Tommaso, perciò, ci guarisce dalla nostra cocciutaggine moderna, dalla tentazione diffusa di voler ‘vedere’ a tutti i costi, di voler ‘toccare’ con mano prima di credere; ci risana dall’atteggiamento arrogante e riduttivo che ci impedisce di vedere con gli occhi dell’anima e del cuore oltre la realtà visibile. Dire perciò oggi che la verità di fede non può essere dimostrata - come fanno in tanti, atei, agnostici, scettici, miscredenti e finti cristiani - è solo una ovvietà, che sfiora solo la banalità.

 

La fede, certo, unitamente alla speranza, invoca come compimento la vista e il tatto. Ma, appunto: credere nella resurrezione è ‘beatitudine’, somma! Non solo perché possiamo fare a meno anche della vista e del tatto se c’è da attingere l’essenziale che è invisibile; ma perché credere è movimento dell’anima, affidamento personale, abbandono fiducioso.

 

Credere è gettare il cuore oltre l’ostacolo, scommettere nella verità e nell’amore; fidarsi totalmente della parola del Verbo di Dio fatto carne: unica persona al mondo credibile e degna di fede che si conosca. Questa è la beatitudine che il Signore ha proclamato per quanti nel futuro, pur non vedendo, accoglieranno il messaggio della Pasqua. Beatitudine somma: perché rivoluziona la vita come un calzino e cambia il cuore di ognuno di noi.
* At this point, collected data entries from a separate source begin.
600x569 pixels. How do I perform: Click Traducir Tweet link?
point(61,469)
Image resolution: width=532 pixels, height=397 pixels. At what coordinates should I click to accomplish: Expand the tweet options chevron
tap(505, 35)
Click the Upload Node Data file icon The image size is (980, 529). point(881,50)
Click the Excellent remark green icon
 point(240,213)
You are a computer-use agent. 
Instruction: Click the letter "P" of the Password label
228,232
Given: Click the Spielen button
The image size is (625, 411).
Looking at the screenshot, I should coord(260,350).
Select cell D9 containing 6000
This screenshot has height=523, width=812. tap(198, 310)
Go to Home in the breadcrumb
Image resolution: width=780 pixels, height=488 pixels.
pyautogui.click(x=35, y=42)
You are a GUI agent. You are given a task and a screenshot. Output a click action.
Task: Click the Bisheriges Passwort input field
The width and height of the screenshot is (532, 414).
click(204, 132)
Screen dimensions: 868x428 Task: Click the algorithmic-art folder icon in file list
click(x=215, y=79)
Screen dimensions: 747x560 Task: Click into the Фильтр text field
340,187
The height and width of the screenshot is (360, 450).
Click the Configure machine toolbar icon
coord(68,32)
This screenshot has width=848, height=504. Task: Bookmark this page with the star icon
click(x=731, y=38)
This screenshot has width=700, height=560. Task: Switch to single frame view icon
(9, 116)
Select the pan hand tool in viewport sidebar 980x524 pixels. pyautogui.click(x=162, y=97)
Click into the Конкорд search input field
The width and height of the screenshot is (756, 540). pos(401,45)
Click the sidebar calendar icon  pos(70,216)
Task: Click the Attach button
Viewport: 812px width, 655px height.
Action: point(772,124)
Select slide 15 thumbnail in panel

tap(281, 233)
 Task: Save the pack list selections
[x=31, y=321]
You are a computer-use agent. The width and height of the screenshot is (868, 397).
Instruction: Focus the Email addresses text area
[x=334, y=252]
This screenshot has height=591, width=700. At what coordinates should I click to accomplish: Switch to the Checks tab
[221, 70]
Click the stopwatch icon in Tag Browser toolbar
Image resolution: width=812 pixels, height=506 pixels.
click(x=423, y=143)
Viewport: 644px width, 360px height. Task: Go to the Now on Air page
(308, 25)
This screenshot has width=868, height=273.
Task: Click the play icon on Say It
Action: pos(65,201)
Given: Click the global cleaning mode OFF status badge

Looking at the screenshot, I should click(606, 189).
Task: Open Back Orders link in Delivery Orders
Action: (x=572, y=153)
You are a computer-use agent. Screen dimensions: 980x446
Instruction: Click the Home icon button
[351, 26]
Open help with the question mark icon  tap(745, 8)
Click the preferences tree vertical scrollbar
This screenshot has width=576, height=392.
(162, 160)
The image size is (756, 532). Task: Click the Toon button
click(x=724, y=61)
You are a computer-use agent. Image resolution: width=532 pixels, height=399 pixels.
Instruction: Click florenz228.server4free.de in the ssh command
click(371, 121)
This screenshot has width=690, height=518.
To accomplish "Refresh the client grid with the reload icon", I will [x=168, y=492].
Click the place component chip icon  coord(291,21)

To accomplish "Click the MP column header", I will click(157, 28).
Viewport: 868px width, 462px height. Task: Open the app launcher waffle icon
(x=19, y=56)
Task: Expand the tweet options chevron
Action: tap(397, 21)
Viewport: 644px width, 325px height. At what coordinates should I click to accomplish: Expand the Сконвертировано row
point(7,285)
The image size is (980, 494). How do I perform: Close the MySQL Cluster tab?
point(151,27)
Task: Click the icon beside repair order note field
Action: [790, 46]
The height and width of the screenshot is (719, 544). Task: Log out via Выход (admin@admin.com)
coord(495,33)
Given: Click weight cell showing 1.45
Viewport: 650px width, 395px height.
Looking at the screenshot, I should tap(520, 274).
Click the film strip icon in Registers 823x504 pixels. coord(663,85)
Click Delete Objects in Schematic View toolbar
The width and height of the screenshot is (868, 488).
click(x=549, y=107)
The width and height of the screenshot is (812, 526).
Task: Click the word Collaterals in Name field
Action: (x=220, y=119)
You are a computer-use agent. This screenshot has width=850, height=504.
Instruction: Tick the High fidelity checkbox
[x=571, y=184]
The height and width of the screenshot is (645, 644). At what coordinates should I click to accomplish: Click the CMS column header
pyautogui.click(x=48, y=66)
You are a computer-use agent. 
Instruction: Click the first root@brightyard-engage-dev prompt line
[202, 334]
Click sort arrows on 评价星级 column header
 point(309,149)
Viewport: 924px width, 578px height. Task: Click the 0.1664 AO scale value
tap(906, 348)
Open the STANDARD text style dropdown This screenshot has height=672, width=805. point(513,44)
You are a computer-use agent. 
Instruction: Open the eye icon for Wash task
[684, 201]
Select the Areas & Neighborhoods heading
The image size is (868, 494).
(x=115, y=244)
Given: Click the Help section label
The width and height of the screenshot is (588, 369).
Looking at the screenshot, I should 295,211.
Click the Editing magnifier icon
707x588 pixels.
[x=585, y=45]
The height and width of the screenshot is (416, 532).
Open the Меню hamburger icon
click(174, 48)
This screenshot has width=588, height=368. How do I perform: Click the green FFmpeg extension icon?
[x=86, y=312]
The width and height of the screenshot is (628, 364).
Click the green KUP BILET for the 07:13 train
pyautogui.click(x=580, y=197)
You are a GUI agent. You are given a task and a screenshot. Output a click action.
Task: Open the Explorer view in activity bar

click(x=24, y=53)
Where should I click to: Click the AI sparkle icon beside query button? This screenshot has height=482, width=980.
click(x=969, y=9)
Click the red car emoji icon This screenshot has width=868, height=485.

A pasqua infatti implode il male e scoppia la pace, rinasce la giustizia, vince la sincerità, ritorna la fiducia, si dilata la fraternità, si diffonde il bene, nasce il ‘vero uomo’.

 

Alla fine, la verità è che non ci sono dimostrazioni e prove per chi vuole o non vuole credere. Il problema è nella mente e nel cuore insieme. Fa molto pensare però che ci fidiamo spesso di astute volpi e di minacciosi leoni che ci girano attorno; ci fidiamo di sciacalli e di camaleonti al potere, di politici bugiardi e imbroglioni. Non abbiamo scrupoli scientifici a dare credito e fiducia a economisti cinici, a finti scienziati, a ricercatori prezzolati, a manipolatori dell’opinione pubblica (che fanno sorgere e tramontare il sole a seconda del vento che gira); né abbiamo difficoltà a credere stupidamente a ipocriti filantropi o a giornalisti proni alle menzogne di padroni e di miliardari senza scrupoli.Si trova invece difficoltà - incredibile! - a credere all’unico Uomo Perfetto, Gesù di Nazareth, la cui vita e la cui bocca non conoscono menzogna e falsità. Stranezze dell’animo umano!